**Set exercise 1:**
Copy the blog post word for word from "I'd definitely recommend this book." to "the laundry chute!".
**Set exercise 2:**
Turn the blog post's paragraph that opens with "First and foremost, I must address" into a short bulleted list of its main facts.

**Document:**
▼

For example, one thing that I took away: Instead of being surprised and flustered when I see sinful behavior in my children, I should expect it- for all have sinned and fall short of the glory of God (Rom. 3:23)- and prepare for it. One way to prepare is to clearly establish expectations. I've been making a concerted effort to let John know what I expect of him ahead of time. This worked out beautifully last Friday when we went strawberry picking. Before we went, I discussed at length that we only pick the red strawberries, and that we are not to eat them until we get back home to wash them. This is a very small example, but he did such a great job! He picked nearly 5 pounds of bright red strawberries by himself and didn't take a bite! I felt that I was able to help us both avoid temptations and frustrations simply by anticipating and addressing issues that might come up. Of course there were other issues that I failed to address ahead of time, like the one of him and his friends running towards an oncoming train. One thing at a time! 

I'd definitely recommend this book. 

Sunday, March 10, 2013


First and foremost, I must address a glaring vocabulary/spelling faux pas that occurred in my last post. I seriously don't know how to spell anything. But, this was more than a spelling error. I referred to a "laundry shoot". Did any of you wonder what that might be? Perhaps a large laundry-launching firearm? I hate to disappoint you if you were looking forward to firing your dirty underwear into your washing machine via rocket launcher, but I'm not aware that a "laundry shoot" exists (though, that would be fun.) When I wrote it, it didn't seem right, but I kept forgetting to look it up. Something in my small brain prompted me to search for shute- no, still wrong! CHUTE! That's the one! John likes to climb in the cabinet and stick his head out of the laundry chute!

▲

**Data supplied:**
▼

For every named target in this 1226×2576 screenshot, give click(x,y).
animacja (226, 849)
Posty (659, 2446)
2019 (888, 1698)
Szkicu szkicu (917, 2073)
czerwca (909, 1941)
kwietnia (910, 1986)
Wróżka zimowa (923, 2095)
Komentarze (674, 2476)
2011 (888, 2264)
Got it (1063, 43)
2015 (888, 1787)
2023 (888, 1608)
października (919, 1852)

▲

**Result 1:**
I'd definitely recommend this book. 

Sunday, March 10, 2013


First and foremost, I must address a glaring vocabulary/spelling faux pas that occurred in my last post. I seriously don't know how to spell anything. But, this was more than a spelling error. I referred to a "laundry shoot". Did any of you wonder what that might be? Perhaps a large laundry-launching firearm? I hate to disappoint you if you were looking forward to firing your dirty underwear into your washing machine via rocket launcher, but I'm not aware that a "laundry shoot" exists (though, that would be fun.) When I wrote it, it didn't seem right, but I kept forgetting to look it up. Something in my small brain prompted me to search for shute- no, still wrong! CHUTE! That's the one! John likes to climb in the cabinet and stick his head out of the laundry chute!

**Result 2:**
- The writer's last post had a spelling and vocabulary mistake: it said "laundry shoot."
- The writer jokes that this sounds like a firearm for launching laundry, but knows of no such thing.
- The phrase seemed wrong when written, but the writer kept forgetting to look it up.
- A first guess, "shute," was also wrong. The correct word is "chute."
- John likes to climb into the cabinet and stick his head out of the laundry chute.